*TEXTE FOURNI*.

Afin de respecter la répartition des compétences décentralisées - en cohérence notamment avec le rôle prépondérant de l'échelle communale et intercommunale en matière d'urbanisme - le Sénat a pris soin, lors de l'examen de la loi, d'assurer que toutes les collectivités d'une même Région puissent s'exprimer et participer à la détermination de ces objectifs régionaux.

Ainsi, avant que la Région ne fixe des cibles chiffrées au sein de son document, il est prévu que se tienne obligatoirement une « conférence des SCoT », instance de dialogue territorial rassemblant l'ensemble des établissements publics de coopération intercommunaux porteurs de SCoT ainsi que des représentants des collectivités non couvertes par un SCoT d'un même ressort régional. Dans une logique ascendante cette fois, chaque conférence des SCoT peut proposer à la Région, avant que celle-ci n'entame la révision du SRADDET ou de son document, une cible concertée de réduction de l'artificialisation, et le cas échéant, une modalité de territorialisation de cet objectif entre les différentes parties du territoire régional.

Dans l'objectif d'un déploiement rapide des nouveaux documents régionaux et de leurs objectifs de réduction de l'artificialisation, la loi « Climat-Résilience » avait fixé un délai de huit mois aux conférences des SCoT pour transmettre leurs propositions à leurs Régions respectives. Ce délai étant apparu trop court, la loi n° 2022-217 du 21 février 2022 relative à la différenciation, la décentralisation, la déconcentration et portant diverses mesures de simplification de l'action publique locale, dite « loi 3DS », a porté à quatorze mois l'échéance des travaux des conférences des SCoT, celle-ci étant désormais fixée au 22 octobre 2022. À cette date, si aucune proposition de la conférence n'est parvenue à la Région, cette dernière pourra assumer seule la fixation d'objectifs chiffrés de réduction de l'artificialisation, qui s'imposeront ensuite aux intercommunalités et communes de son périmètre.

Cinq mois après cette prolongation, il apparaît que les conférences des SCoT ne peuvent toujours pas, à ce jour, mener à bien leur mission dans de bonnes conditions.

Tout d'abord, la loi « 3DS » ayant précisé les modalités de désignation des représentants des collectivités au sein de ces conférences, certaines n'ont pu débuter leurs travaux qu'au cours du mois de mars dernier.

Par ailleurs, la nécessaire réalisation d'un état des lieux de l'artificialisation au sein de chaque territoire (afin de mesurer l'artificialisation constatée au cours des dernières décennies, devant servir de référence pour les nouveaux objectifs) est un processus long. Les données d'enquêtes foncières devant être transmises par l'État sont souvent manquantes. La nomenclature des sols artificialisés, établie par décret et parue en avril 2022, a suscité plus d'interrogations qu'elle n'a apporté de réponses et pourrait être modifiée au cours des prochaines semaines.

*Données de localisation de mots et d'éléments*.

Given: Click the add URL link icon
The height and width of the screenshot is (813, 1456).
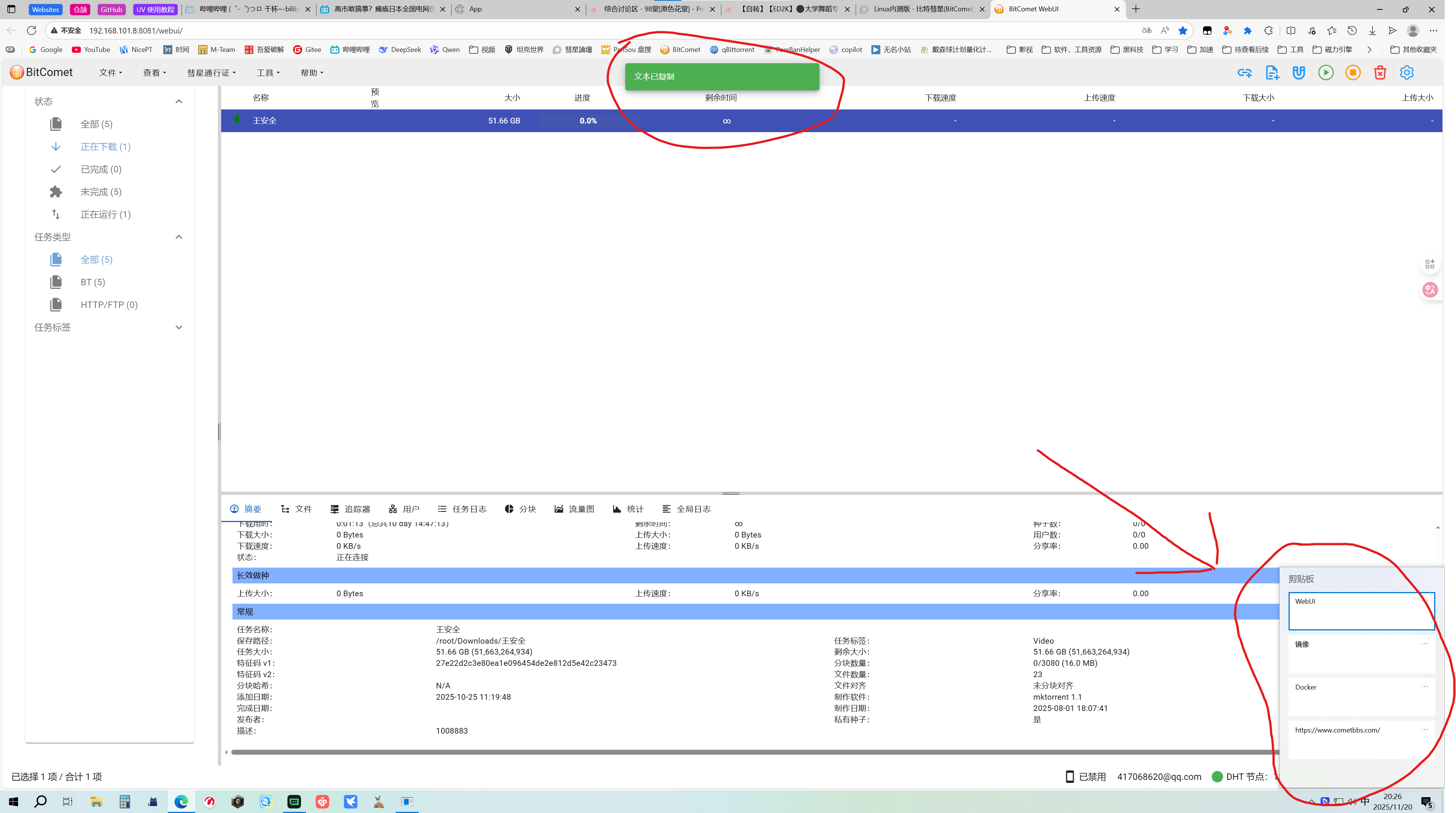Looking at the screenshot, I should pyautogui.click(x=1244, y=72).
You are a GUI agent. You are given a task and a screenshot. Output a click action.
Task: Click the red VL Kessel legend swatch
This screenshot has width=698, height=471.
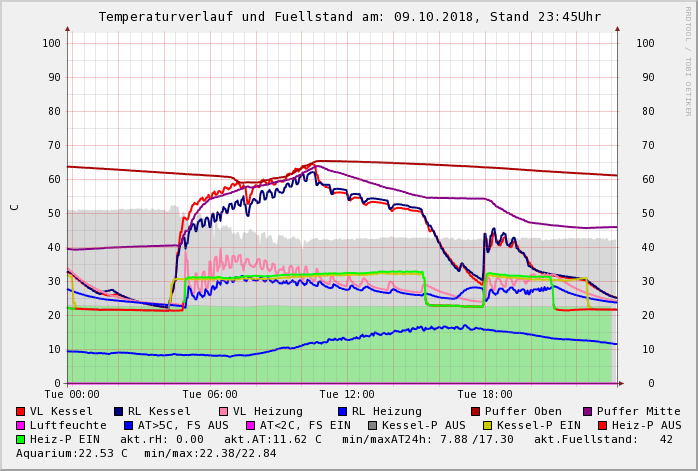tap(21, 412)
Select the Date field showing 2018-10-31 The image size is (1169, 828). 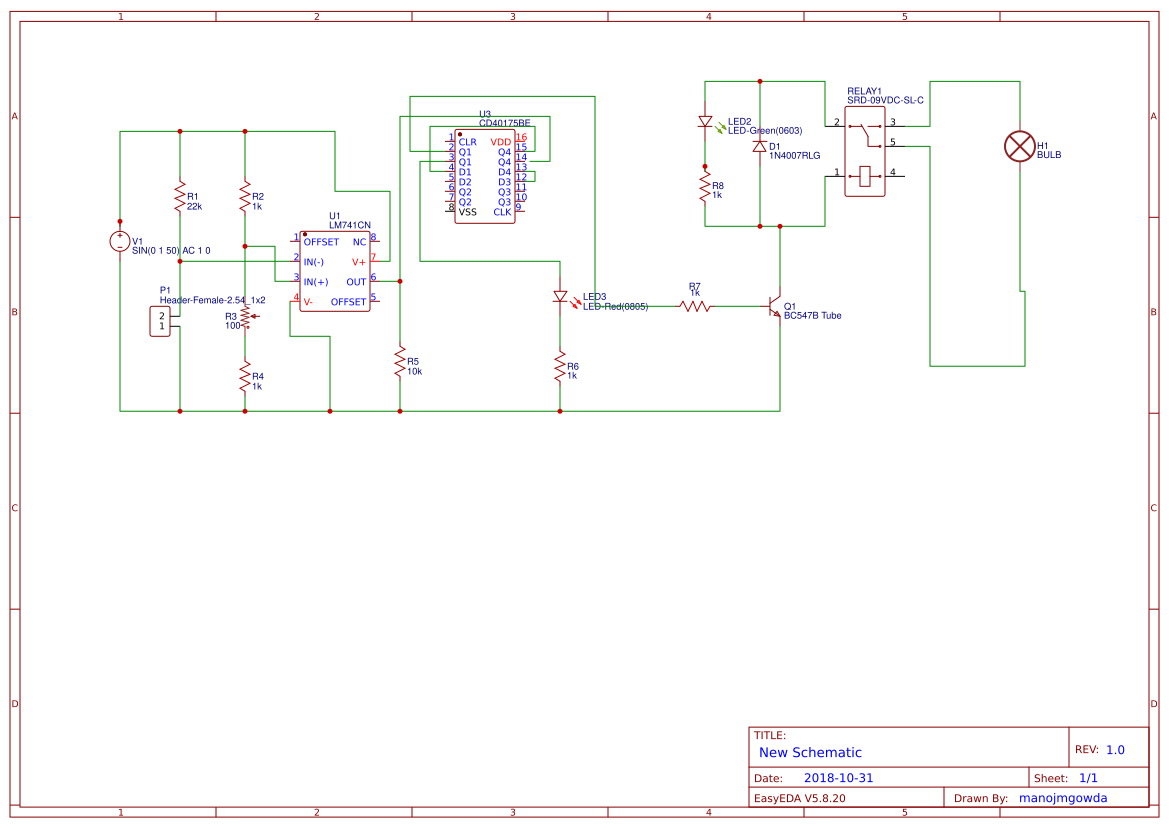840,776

*PROBLÈMES À RÉSOUDRE*.
A) Recopiez le passage du texte sur les conférences des SCoT allant de "Tout d'abord, la" jusqu'à "de mars dernier." inclus.
B) Réécrivez le passage des lignes de données allant du début jusqu'à la ligne contenant "Looking at the" incluse, en remplaçant "icon" par "button" sans rien modifier d'autre. Omettez les images dans votre réponse.
Ces lignes n'ont aucun rapport avec le texte.

*RÉPONSES DANS L'ORDRE*.
A)
Tout d'abord, la loi « 3DS » ayant précisé les modalités de désignation des représentants des collectivités au sein de ces conférences, certaines n'ont pu débuter leurs travaux qu'au cours du mois de mars dernier.

B)
Given: Click the add URL link button
The height and width of the screenshot is (813, 1456).
Looking at the screenshot, I should pyautogui.click(x=1244, y=72).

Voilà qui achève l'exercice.